CBOQ-FM
- Ottawa, Ontario; Canada;
- Broadcast area: National Capital Region
- Frequency: 103.3 MHz

Programming
- Format: Adult contemporary/Public music
- Network: CBC Music

Ownership
- Owner: Canadian Broadcasting Corporation
- Sister stations: CBOF-FM, CBO-FM, CBOX-FM, CBOT-DT, CBOFT-DT

History
- First air date: February 27, 1948
- Call sign meaning: Canadian Broadcasting Corporation Ottawa Q

Technical information
- Class: C1
- ERP: 84 kW
- HAAT: 323 metres (1,060 ft)

Links
- Webcast: Windows Media stream (network feed)
- Website: CBC Ottawa

= CBOQ-FM =

CBC Music station in Ottawa, Ontario, Canada

CBOQ-FM is a Canadian radio station.

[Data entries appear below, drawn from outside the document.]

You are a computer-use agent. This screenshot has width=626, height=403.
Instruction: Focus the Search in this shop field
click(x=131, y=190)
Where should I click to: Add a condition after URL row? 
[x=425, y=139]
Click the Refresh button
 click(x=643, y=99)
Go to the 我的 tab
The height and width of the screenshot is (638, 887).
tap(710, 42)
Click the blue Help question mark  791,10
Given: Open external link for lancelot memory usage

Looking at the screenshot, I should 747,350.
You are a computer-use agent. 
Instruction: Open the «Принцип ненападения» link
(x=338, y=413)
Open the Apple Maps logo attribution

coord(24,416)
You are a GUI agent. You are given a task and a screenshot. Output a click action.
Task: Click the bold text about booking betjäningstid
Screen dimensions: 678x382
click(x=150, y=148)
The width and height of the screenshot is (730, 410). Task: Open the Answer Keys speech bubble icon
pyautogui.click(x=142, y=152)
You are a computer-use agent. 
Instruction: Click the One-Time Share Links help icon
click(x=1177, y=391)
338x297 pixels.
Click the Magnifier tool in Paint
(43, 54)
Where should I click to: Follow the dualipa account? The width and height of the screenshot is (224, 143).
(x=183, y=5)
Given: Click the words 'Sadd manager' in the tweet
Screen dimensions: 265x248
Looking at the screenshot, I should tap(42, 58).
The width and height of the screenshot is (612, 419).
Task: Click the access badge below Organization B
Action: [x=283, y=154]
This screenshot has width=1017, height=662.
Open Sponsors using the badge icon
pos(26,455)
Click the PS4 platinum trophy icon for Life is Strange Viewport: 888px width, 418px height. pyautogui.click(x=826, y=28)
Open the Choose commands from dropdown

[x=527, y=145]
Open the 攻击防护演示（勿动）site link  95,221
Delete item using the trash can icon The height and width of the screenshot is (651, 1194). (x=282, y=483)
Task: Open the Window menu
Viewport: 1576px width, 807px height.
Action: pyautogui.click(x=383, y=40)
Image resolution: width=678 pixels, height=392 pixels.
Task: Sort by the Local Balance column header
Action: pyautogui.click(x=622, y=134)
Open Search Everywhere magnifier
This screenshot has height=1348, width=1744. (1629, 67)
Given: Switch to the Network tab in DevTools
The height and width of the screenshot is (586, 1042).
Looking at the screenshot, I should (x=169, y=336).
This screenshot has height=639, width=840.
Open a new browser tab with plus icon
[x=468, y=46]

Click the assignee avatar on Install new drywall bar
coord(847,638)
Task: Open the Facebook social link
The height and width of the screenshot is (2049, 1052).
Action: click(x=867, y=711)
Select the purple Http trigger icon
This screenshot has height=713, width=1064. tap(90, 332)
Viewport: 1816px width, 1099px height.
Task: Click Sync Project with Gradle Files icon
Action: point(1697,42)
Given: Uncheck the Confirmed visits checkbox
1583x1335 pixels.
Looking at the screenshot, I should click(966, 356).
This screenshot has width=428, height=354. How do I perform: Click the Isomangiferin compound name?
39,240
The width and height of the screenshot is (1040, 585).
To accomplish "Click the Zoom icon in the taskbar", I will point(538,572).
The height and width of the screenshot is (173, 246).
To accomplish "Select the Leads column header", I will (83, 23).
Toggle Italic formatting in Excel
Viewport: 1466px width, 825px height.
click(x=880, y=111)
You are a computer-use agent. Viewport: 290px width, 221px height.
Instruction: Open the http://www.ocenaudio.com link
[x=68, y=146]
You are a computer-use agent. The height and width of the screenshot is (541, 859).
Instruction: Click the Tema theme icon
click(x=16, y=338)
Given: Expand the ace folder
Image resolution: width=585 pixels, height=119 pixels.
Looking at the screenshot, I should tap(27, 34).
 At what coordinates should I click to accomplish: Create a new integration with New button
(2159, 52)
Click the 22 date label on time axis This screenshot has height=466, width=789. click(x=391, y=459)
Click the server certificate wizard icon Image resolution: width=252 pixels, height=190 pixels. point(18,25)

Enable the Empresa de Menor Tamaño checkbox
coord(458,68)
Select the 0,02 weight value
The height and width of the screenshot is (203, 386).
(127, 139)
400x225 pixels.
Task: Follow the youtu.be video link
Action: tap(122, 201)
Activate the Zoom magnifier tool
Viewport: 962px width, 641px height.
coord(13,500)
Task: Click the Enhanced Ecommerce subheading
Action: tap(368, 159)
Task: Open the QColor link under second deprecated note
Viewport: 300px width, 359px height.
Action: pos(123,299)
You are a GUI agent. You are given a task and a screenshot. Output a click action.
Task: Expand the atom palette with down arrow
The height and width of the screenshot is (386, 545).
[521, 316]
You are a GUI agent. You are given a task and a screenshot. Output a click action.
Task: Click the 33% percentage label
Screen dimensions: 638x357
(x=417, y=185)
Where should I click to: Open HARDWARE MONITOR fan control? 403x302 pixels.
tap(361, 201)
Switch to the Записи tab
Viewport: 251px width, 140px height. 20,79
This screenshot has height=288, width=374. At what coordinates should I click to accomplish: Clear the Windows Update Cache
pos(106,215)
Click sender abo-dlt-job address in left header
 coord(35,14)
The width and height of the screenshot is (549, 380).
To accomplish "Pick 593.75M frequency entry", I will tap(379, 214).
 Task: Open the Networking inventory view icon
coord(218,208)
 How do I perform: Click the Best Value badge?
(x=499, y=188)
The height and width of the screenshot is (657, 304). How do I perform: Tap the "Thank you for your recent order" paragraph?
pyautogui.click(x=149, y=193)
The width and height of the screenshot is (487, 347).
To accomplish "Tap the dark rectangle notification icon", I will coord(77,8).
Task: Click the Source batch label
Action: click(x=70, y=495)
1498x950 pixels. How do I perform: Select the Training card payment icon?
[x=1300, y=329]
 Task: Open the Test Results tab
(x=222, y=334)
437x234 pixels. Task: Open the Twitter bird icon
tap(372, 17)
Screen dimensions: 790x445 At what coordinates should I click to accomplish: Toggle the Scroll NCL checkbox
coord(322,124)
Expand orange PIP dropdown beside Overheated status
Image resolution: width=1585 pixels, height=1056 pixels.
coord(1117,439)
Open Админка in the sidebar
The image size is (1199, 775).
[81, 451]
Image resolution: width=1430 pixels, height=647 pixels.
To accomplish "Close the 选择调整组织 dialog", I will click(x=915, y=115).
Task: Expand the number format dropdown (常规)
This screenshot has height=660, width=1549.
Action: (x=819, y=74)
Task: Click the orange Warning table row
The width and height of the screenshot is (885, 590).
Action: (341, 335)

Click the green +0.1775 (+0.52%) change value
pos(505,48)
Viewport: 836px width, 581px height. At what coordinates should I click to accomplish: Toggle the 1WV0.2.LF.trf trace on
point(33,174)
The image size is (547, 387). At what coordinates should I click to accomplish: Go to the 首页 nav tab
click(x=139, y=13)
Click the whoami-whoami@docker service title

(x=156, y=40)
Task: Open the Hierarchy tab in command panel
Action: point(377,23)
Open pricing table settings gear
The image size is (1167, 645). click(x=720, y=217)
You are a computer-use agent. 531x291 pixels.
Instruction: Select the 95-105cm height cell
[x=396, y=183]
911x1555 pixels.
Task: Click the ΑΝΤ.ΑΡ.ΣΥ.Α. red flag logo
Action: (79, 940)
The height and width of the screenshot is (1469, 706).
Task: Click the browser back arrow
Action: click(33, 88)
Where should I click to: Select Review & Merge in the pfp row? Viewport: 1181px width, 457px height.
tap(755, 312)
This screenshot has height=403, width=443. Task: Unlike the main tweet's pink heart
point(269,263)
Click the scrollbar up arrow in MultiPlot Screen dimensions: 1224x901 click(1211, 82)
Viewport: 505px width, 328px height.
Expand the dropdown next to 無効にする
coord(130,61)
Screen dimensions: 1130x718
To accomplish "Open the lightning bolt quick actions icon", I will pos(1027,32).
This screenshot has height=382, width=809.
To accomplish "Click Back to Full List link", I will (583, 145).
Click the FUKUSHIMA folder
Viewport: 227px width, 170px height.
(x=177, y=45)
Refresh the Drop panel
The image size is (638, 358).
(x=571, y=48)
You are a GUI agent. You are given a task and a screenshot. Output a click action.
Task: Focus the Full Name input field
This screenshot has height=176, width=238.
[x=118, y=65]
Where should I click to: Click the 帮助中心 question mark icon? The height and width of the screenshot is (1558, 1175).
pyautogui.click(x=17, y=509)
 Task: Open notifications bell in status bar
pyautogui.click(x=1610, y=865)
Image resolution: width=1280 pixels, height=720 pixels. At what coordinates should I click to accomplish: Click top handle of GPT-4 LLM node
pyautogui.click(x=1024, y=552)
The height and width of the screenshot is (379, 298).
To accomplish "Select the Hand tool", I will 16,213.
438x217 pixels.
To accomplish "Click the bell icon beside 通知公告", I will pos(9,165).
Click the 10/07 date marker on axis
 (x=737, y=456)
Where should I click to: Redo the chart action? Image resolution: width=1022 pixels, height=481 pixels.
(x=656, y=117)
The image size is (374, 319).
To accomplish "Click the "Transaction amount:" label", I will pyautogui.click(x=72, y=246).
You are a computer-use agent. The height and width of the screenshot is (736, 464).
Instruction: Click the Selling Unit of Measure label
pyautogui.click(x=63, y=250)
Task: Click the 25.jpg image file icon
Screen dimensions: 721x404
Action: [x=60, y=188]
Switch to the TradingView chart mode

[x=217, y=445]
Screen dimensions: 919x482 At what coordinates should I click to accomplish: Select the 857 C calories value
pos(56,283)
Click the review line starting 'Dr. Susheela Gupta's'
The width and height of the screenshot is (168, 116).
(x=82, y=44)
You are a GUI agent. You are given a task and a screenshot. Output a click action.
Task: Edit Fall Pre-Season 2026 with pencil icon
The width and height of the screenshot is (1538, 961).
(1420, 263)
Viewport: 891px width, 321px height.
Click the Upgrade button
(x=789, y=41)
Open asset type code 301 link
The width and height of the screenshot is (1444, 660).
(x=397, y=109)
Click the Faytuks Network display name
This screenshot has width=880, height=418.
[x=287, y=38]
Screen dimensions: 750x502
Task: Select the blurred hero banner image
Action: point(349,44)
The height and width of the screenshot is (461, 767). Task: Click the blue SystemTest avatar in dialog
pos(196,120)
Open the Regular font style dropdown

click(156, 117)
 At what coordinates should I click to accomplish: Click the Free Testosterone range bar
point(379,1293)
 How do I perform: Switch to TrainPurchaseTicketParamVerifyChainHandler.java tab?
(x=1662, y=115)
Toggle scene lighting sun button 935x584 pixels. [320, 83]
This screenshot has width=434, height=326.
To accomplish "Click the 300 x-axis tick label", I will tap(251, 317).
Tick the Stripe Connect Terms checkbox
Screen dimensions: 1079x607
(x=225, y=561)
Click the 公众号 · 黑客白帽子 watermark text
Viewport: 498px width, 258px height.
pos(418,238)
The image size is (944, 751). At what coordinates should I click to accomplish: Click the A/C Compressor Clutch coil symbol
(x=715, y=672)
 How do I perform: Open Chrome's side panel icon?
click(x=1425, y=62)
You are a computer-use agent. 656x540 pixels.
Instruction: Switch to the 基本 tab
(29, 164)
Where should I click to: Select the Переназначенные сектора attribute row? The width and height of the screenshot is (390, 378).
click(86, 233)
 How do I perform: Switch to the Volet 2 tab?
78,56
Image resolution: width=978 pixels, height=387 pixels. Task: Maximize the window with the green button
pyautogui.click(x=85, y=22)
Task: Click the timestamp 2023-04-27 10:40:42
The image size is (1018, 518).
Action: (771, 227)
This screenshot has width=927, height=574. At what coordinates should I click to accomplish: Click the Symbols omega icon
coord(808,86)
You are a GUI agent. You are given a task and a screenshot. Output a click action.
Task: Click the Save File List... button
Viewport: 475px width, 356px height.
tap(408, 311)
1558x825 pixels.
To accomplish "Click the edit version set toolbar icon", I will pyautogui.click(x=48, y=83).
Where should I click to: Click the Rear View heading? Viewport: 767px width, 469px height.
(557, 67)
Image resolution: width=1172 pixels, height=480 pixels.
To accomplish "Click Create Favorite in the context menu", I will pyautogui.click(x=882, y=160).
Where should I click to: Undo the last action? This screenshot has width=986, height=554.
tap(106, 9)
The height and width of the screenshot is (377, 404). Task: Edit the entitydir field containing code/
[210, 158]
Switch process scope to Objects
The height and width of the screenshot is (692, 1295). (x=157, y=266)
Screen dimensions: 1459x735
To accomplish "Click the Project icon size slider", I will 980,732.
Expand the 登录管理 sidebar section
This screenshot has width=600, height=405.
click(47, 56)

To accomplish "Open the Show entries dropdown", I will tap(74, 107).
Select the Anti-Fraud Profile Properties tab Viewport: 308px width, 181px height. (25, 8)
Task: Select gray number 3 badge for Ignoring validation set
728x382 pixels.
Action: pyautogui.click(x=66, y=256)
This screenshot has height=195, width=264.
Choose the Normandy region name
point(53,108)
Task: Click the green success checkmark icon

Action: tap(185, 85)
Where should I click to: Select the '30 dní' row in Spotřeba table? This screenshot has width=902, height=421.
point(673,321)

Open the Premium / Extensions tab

It broadcasts the Canadian Broadcasting Corporation's CBC Music network at 103.3 FM in Ottawa, Ontario. CBOQ's studios are located in the CBC Ottawa Broadcast Centre on Queen Street (across from the O-Train Line 1 light rail station) in Downtown Ottawa, while its transmitter is located in Camp Fortune, Quebec.

The station was launched on February 27, 1948 as CBO-FM. It adopted its current callsign in 1991, when its AM sister station CBO moved to the FM band. It has no rebroadcasters.